**Passage to read:**
— Start —
Putin, speaking just days before a March 15-17 election which is certain
to give him another six years in power, said the nuclear war scenario
was not "rushing" up and he saw no need for the use of nuclear weapons
in Ukraine.
"From a military-technical point of view, we are, of course, ready,"
Putin, 71, told Rossiya-1 television and news agency RIA in response to
a question whether the country was really ready for a nuclear war.
Putin said the U.S. understood that if it deployed American troops on
Russian territory - or to Ukraine - Russia would treat the move as an
intervention.
"(In the U.S.) there are enough specialists in the field of
Russian-American relations and in the field of strategic restraint,"
said Putin, the ultimate decision maker in the world's biggest nuclear
power.
"Therefore, I don't think that here everything is rushing to it (nuclear
confrontation), but we are ready for this."
— End —
**Given records:**
— Start —
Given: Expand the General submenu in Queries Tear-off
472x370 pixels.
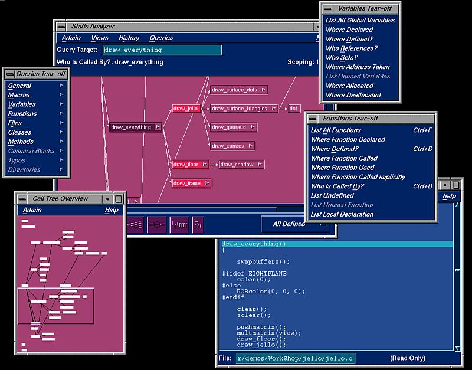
— End —
— Start —
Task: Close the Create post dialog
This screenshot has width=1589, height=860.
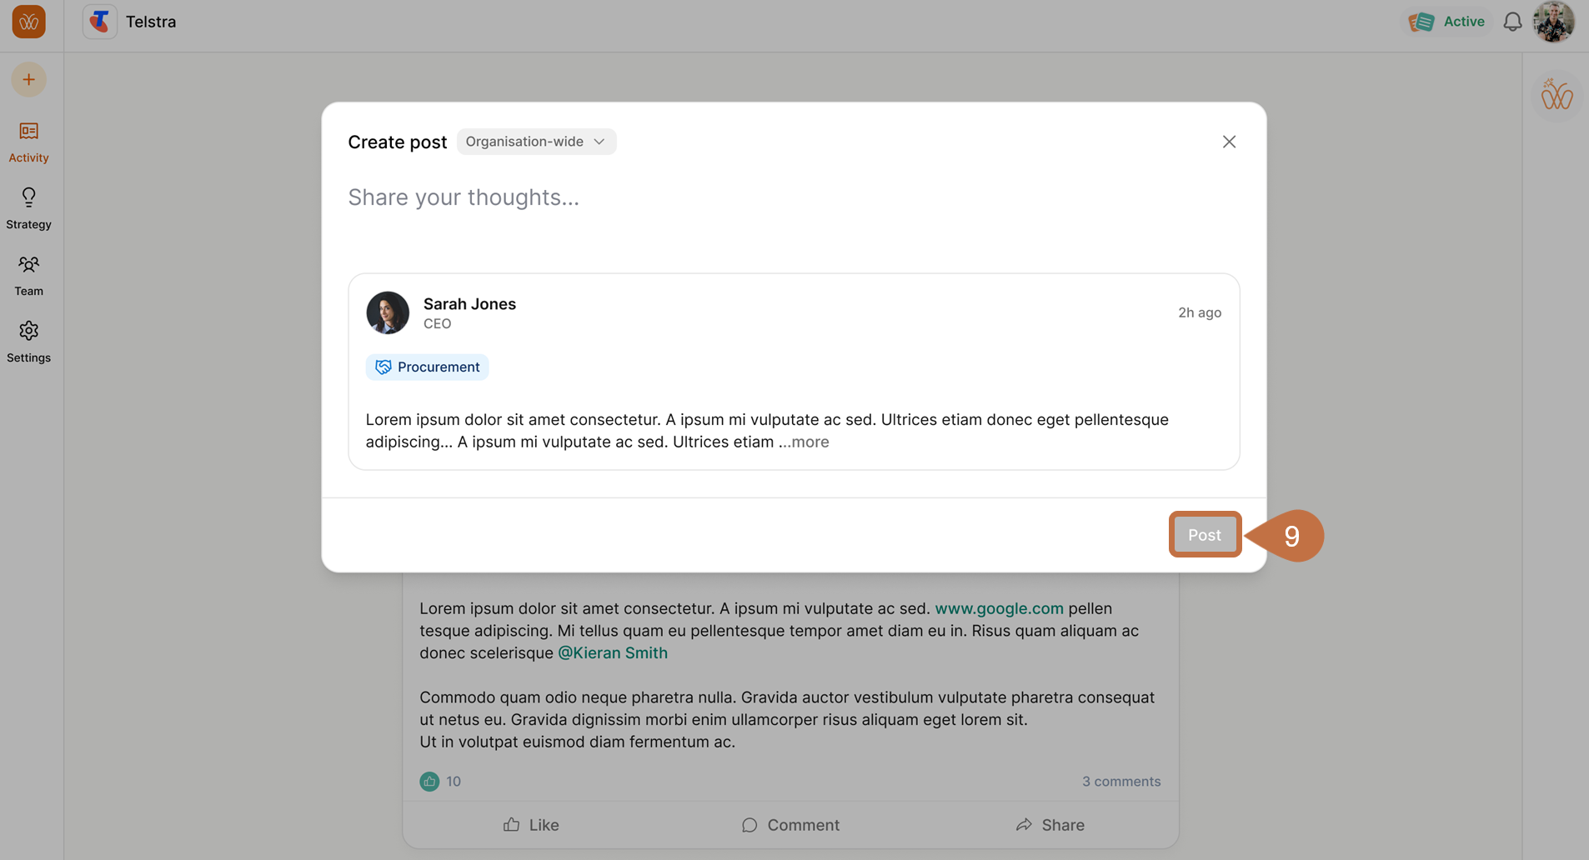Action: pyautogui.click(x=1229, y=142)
— End —
**What to do:**
**A.** Do these statements agree with the passage on Putin's nuclear remarks? Answer yes or no for each, quoting the deciding words. (i) Putin saw no need to use nuclear weapons in Ukraine. (ii) The election was scheduled for March 20. (iii) Putin gave his remarks to Rossiya-1 television and the news agency RIA.
**B.** According to the passage on Putin's nuclear remarks, how would Russia treat a U.S. deployment of American troops on Russian territory or to Ukraine?
The listing comes from a separate source unrelated to the passage on Putin's nuclear remarks.

**Task solutions:**
**A.**
(i) Yes: "he saw no need for the use of nuclear weapons in Ukraine"
(ii) No: "a March 15-17 election"
(iii) Yes: "told Rossiya-1 television and news agency RIA"

**B.** Russia would treat it as an intervention.